​In 2012, the United Nations Committee on the Rights of the Child voiced concern about violence against children, including gender-based violence, in Myanmar, noting that there were not adequate resources in place to keep girls and boys safe. In 2013, the Myanmar Red Cross and Canadian Red Cross joined together to work towards violence prevention programs. 

Together, the Canadian and Myanmar Red Cross Societies have been working to address physical, sexual, psychological and gender-based violence in support of the country’s emergency response and healthcare capacity. Gurvinder Singh, International Operations Advisor for Violence Prevention and Response, explains that, “violence is a public health problem and often escalates in emergencies... evidence from emergencies around the world show that as stress increases and support systems become strained, the risk of violence can increase, especially against boys, girls and women.”

Gurvinder describes working with the Myanmar Red Cross as “a gift”, saying that, “during this project the country has been going through considerable and rather dramatic political transitions that have opened up new space for humanitarian action. Conversations about hard issues like protection from violence have become more possible.”

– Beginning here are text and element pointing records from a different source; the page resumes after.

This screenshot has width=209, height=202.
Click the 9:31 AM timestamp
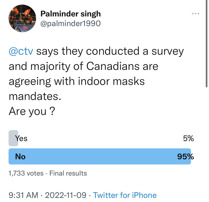coord(24,195)
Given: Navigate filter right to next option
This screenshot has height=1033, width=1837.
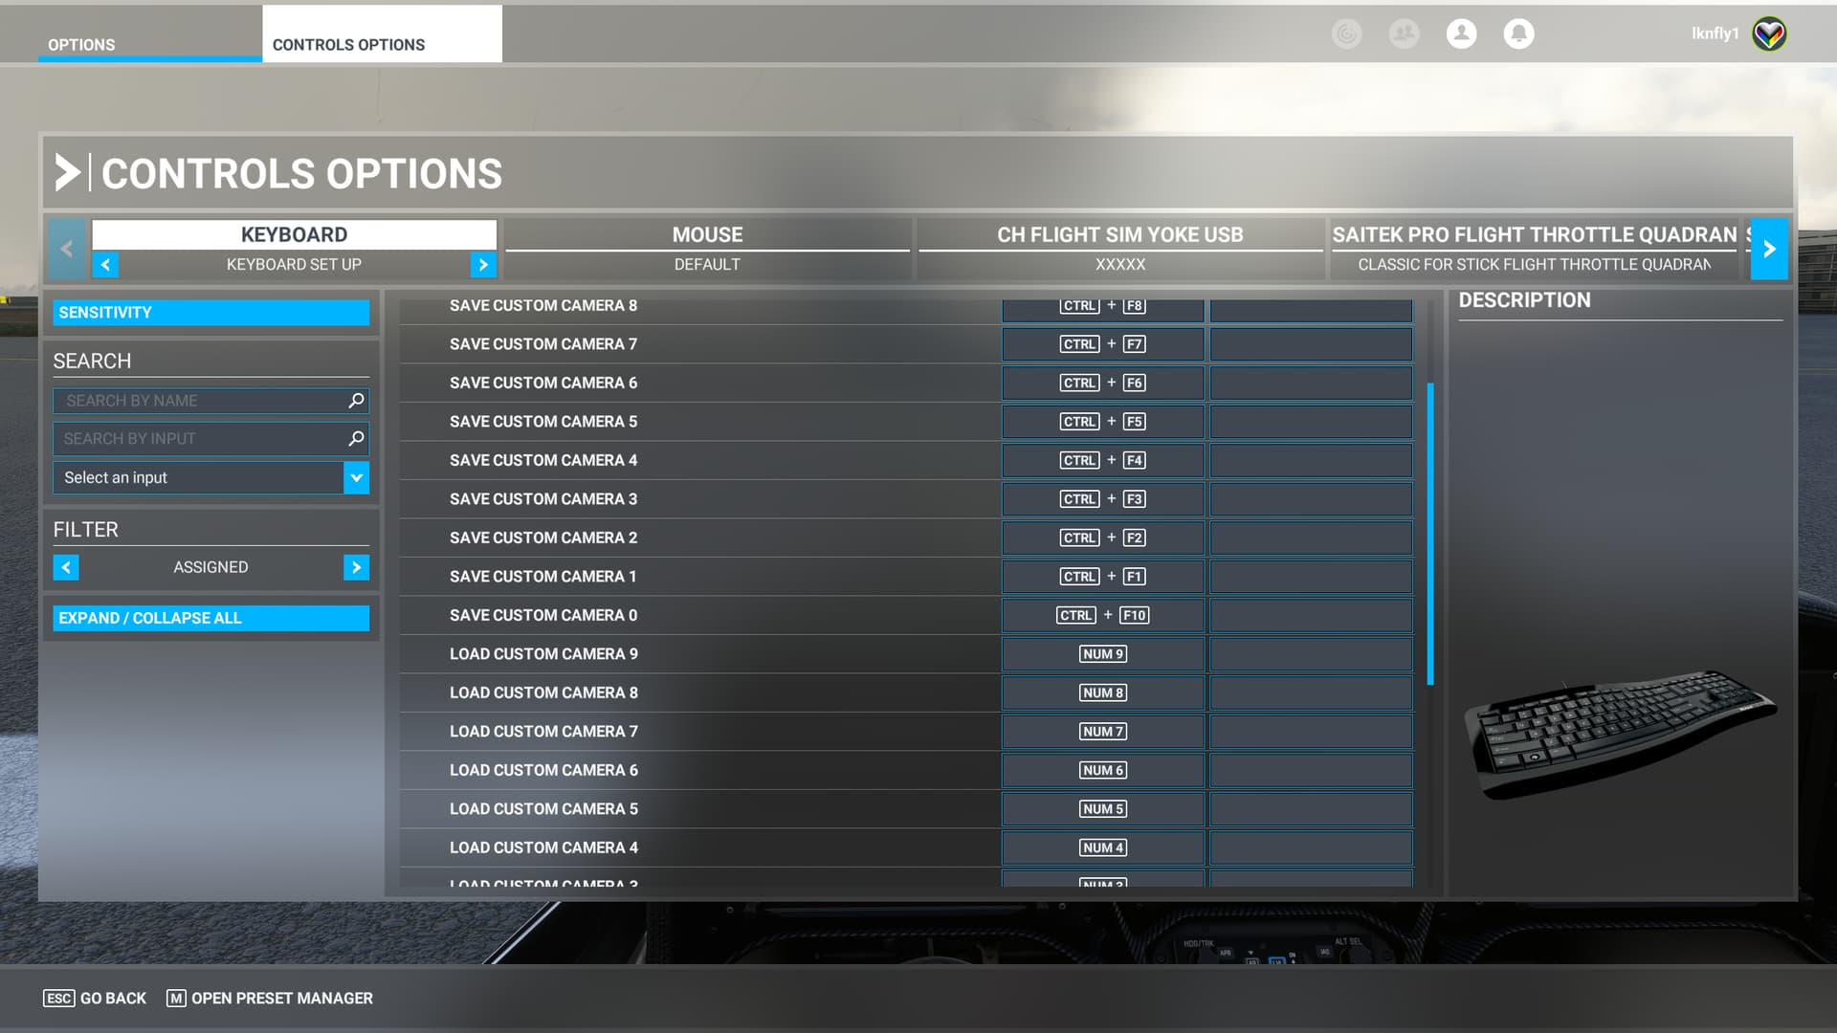Looking at the screenshot, I should click(x=357, y=566).
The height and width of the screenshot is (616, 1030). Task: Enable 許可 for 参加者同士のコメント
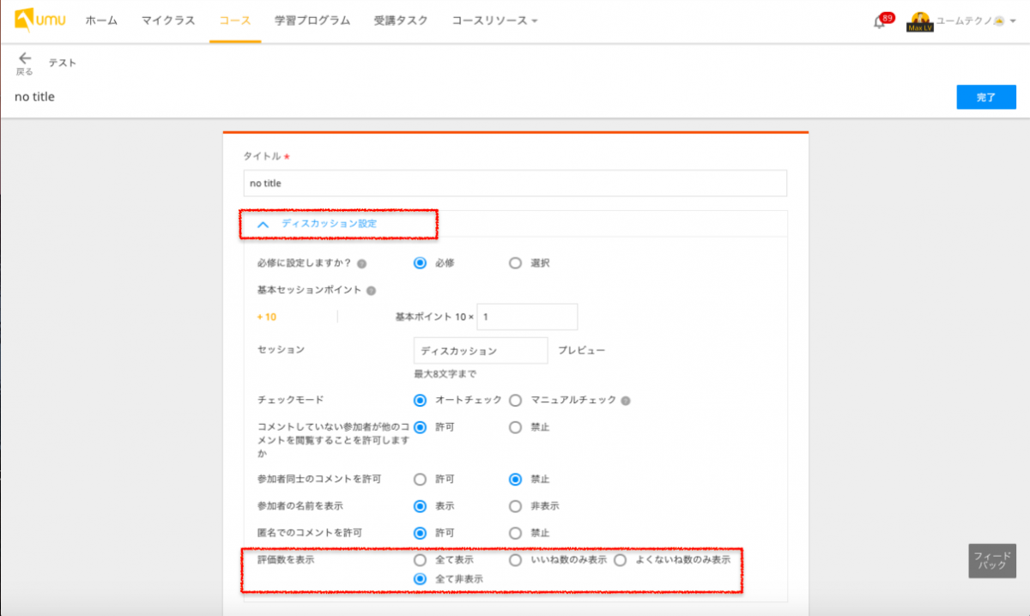point(420,480)
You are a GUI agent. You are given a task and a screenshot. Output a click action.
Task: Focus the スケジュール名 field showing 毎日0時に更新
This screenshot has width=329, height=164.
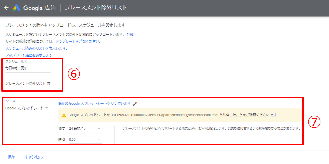tap(28, 68)
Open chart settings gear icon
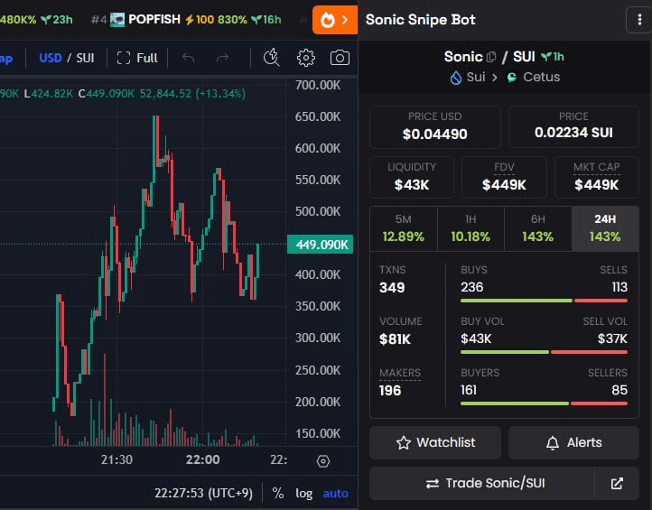Viewport: 652px width, 510px height. tap(306, 58)
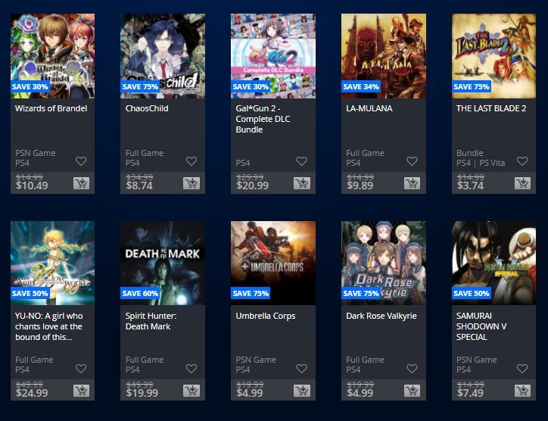Add Wizards of Brandel to cart
Screen dimensions: 548x421
click(81, 183)
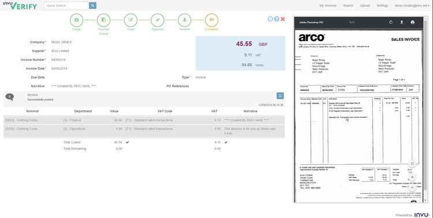The width and height of the screenshot is (433, 218).
Task: Click inside the Quick Search field
Action: point(66,5)
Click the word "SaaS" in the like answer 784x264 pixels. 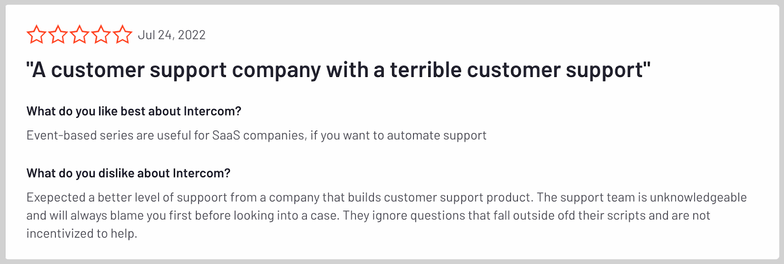[x=226, y=135]
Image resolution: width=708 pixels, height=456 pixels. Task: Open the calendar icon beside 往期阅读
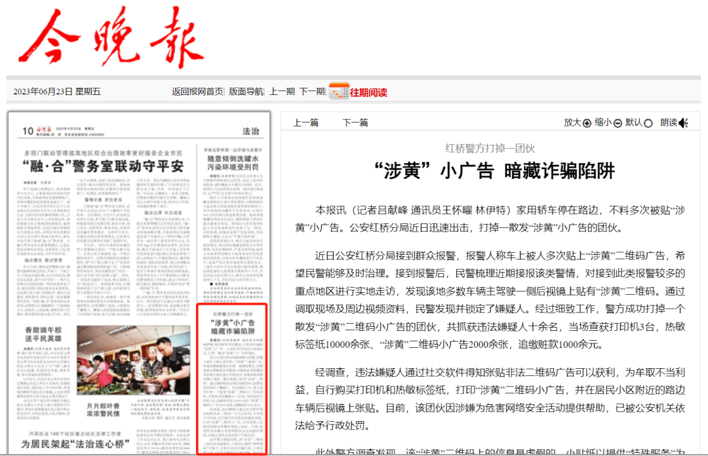coord(338,93)
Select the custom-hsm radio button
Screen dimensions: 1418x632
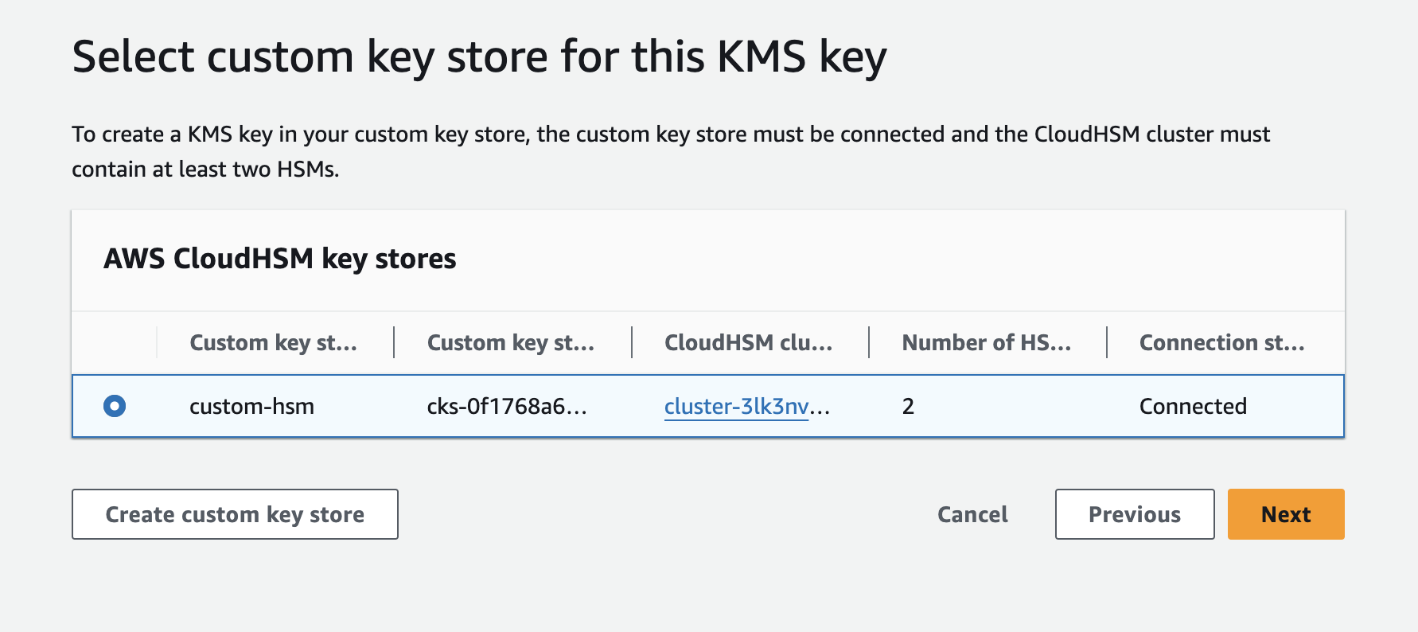tap(115, 406)
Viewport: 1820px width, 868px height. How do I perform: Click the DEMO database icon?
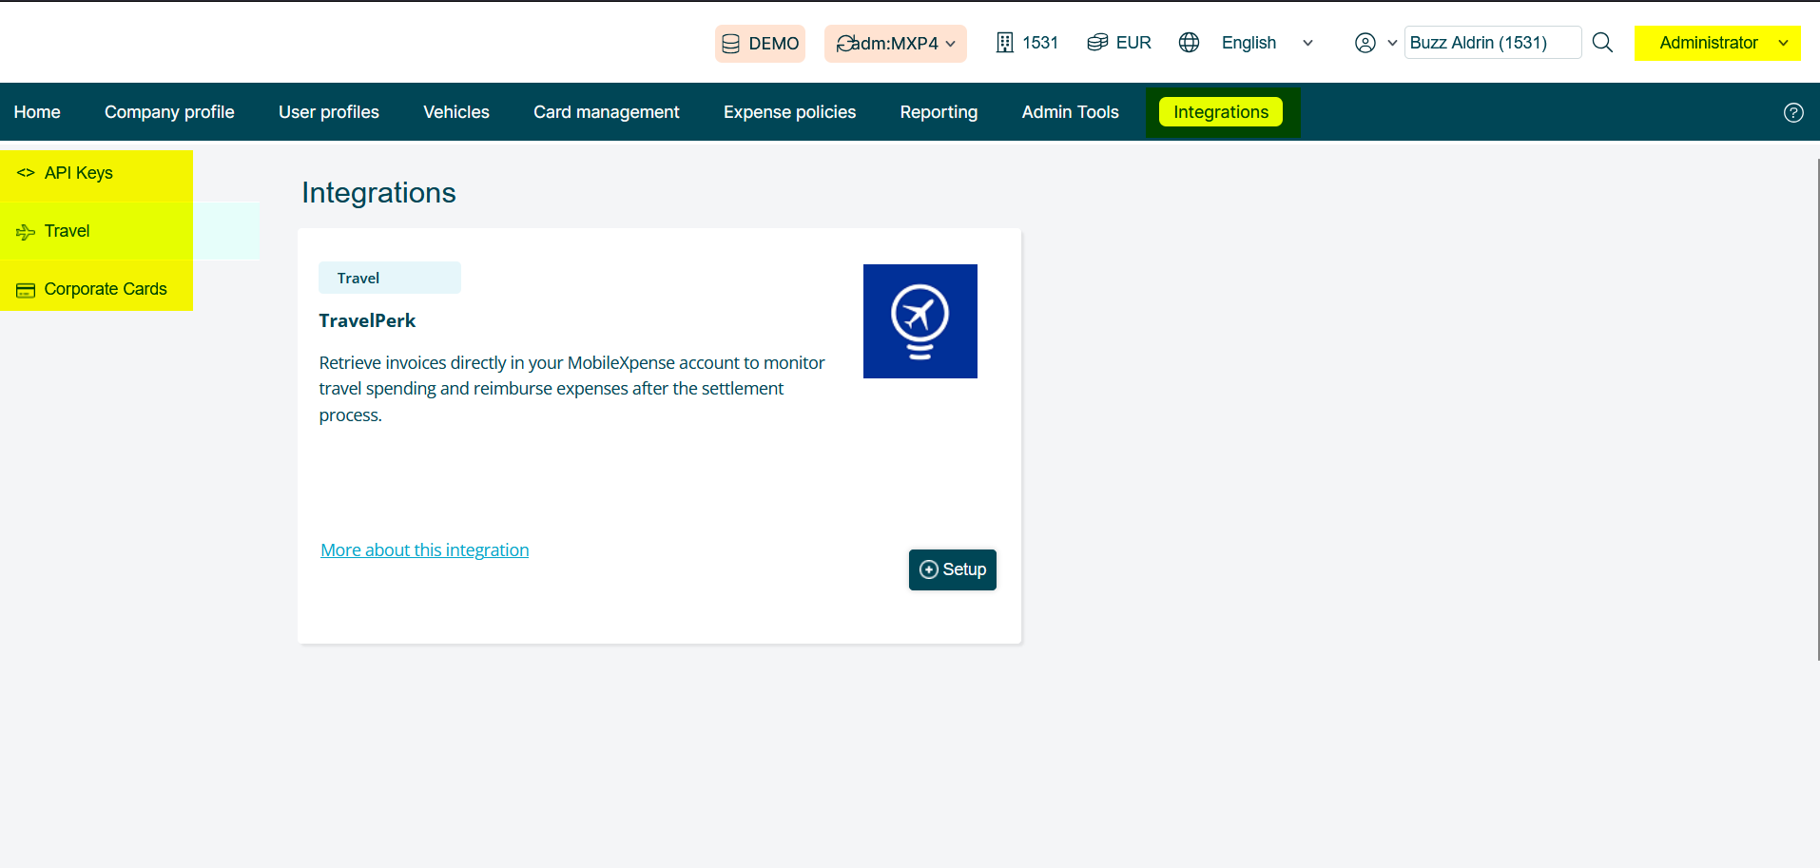click(730, 44)
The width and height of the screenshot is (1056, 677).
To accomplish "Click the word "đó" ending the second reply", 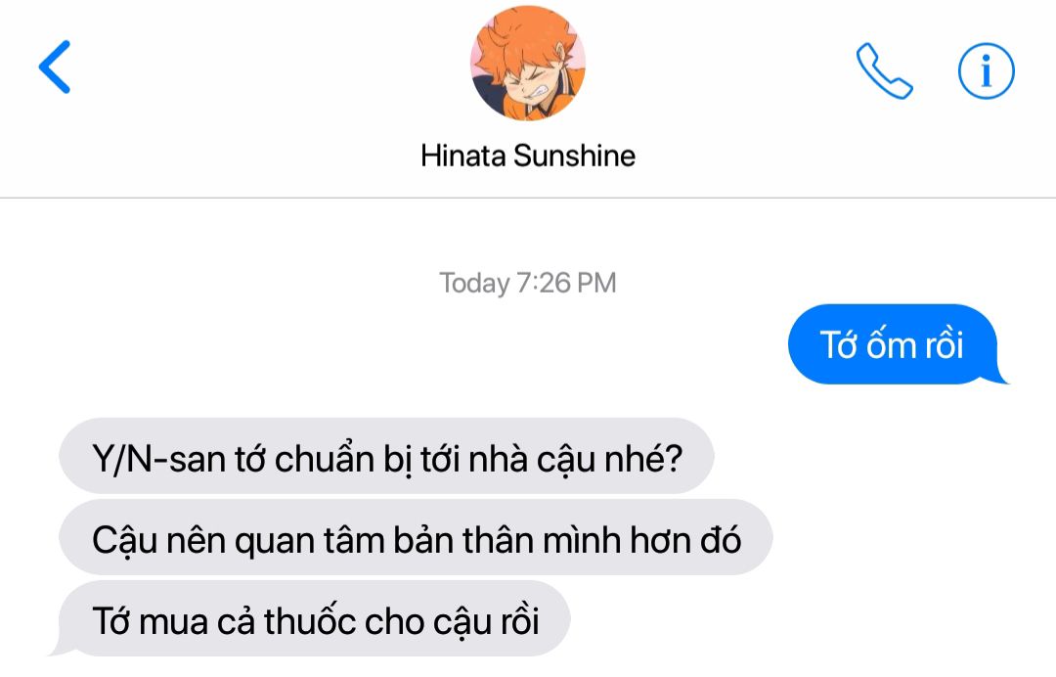I will coord(722,540).
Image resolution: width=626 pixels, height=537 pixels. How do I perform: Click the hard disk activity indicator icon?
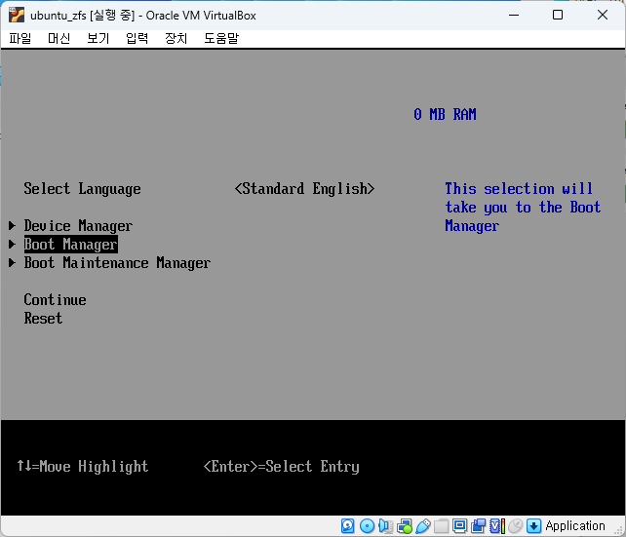(348, 526)
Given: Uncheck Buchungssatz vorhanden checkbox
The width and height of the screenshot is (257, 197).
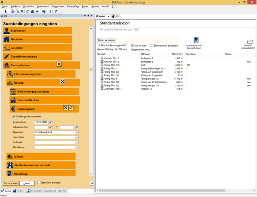Looking at the screenshot, I should (14, 117).
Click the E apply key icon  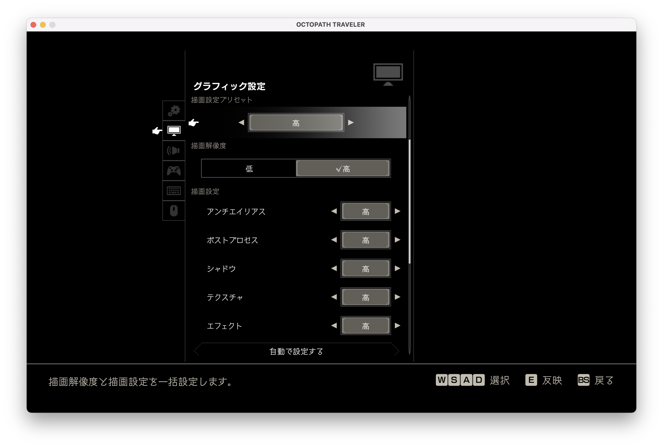531,380
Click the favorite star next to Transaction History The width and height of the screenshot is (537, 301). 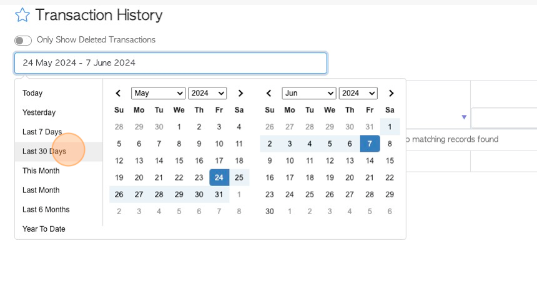tap(22, 15)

What stands out the most about this project for Gurvinder is the dedication of the Myanmar Red Cross volunteers – especially young people getting involved, many of whom have moved away from home to join the Red Cross in remote and fragile communities. Their efforts include hosting conversations with communities to find local solutions to violence, identifying local referral systems so people know where to access help if violence does occur including in emergencies, and supporting local youth to engage their communities through theatre and music to help spread the message about violence prevention as a public health problem.

This project also faces unique and complicated challenges. Myanmar has been closed to much of the world for decades, and many people experience poverty or are displaced within the country. “Problems like sexual and gender-based violence against children and women are hard enough; but to do this as part of health and disaster preparedness situations where the conversations have not occurred openly before, or support systems are still being developed, or communities are hard to access makes it even more complex. Considering these realities are shared by many National Societies, the work in Myanmar is important. This project is a practical example of how violence prevention and response can help strengthen the health and emergency capacity of communities.”

When asked what success looks like when it comes to a project like this, Gurvinder says it’s “helping to lay a foundation for communities to recognize and respond to physical, sexual, psychological, and gender-based violence.”